Luciane Evans, Luiz Ribeiro/Estado de Minas - Enviado especial
postado em 18/08/2010 07:00
;O que mata é o cobre, não a pinga.; A velha desculpa dos apreciadores da cachaça é também argumento e motivo de alerta na saúde pública. Com base em resolução da Agência Nacional de Vigilância Sanitária (Anvisa) que proíbe o uso de utensílios de cobre na produção alimentícia, a Vigilância Sanitária de Minas Gerais, além de estar de olho na produção de doces mineiros no tacho, também está atenta à fabricação de outro patrimônio do estado: a cachaça artesanal. A bebida é produzida tradicionalmente em alambiques de cobre. Mas, de acordo com as autoridades sanitárias, o metal em contato com a bebida representa risco ao organismo se o teor ficar acima de cinco miligramas por litro, limite tolerado pelo Ministério da Agricultura. Ainda este ano, a Secretaria de Estado de Saúde (SES) fará nova análise das aguardentes que estão no mercado mineiro, para avaliar a presença da substância. Mas as restrições ao mais tradicional método de destilação preocupam sobretudo pequenos produtores, como os da capital da cachaça, Salinas, no Norte de Minas, onde a proibição pode levar a maioria à falência.A proibição do uso de utensílios de cobre na produção alimentícia, presente em resolução da Anvisa de 2007, afeta praticamente todos os 8 mil produtores informais de cachaça em Minas, que respondem por um mercado estimado em 240 milhões de litros ao ano. Segundo a Associação Mineira dos Produtores de Cachaça de Qualidade (Ampaq), o volume é equivalente à produção anual dos 900 fabricantes registrados no estado, que por sua vez respondem por 60% de toda produção formal no Brasil da cachaça de alambique artesanal. Segundo a Ampaq, 99% de todos os produtores no estado, formais ou informais, usam alambiques feitos com o metal. A diferença é que, no caso das aguardentes registradas, processos industriais de filtragem garantem que o teor de cobre fique dentro do limite permitido.
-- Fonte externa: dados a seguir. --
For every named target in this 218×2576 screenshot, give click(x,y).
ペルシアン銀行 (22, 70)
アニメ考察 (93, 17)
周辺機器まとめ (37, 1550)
;O que a Anvisa recomenda é que o cobre seja revestido por níquel, ouro ou prata. Em 2004, fizemos análises no mercado e constatamos que muitas cachaças estavam com teor de cobre acima do estabelecido. A pesquisa foi repetida em 2005, 2006 e 2007. Este ano, já fizemos algumas análises e, naquelas examinadas, o teor está dentro dos limites. Até o fim do ano vamos analisar outras marcas em uma região do estado;, afirma, sem revelar detalhes, a coordenadora de Registro e Cadastro de Alimentos da Secretaria de Estado da Saúde, Joana Dalva de Miranda, explicando que, as marcas que estão irregulares são interditadas e o Ministério da Agricultura é avisado.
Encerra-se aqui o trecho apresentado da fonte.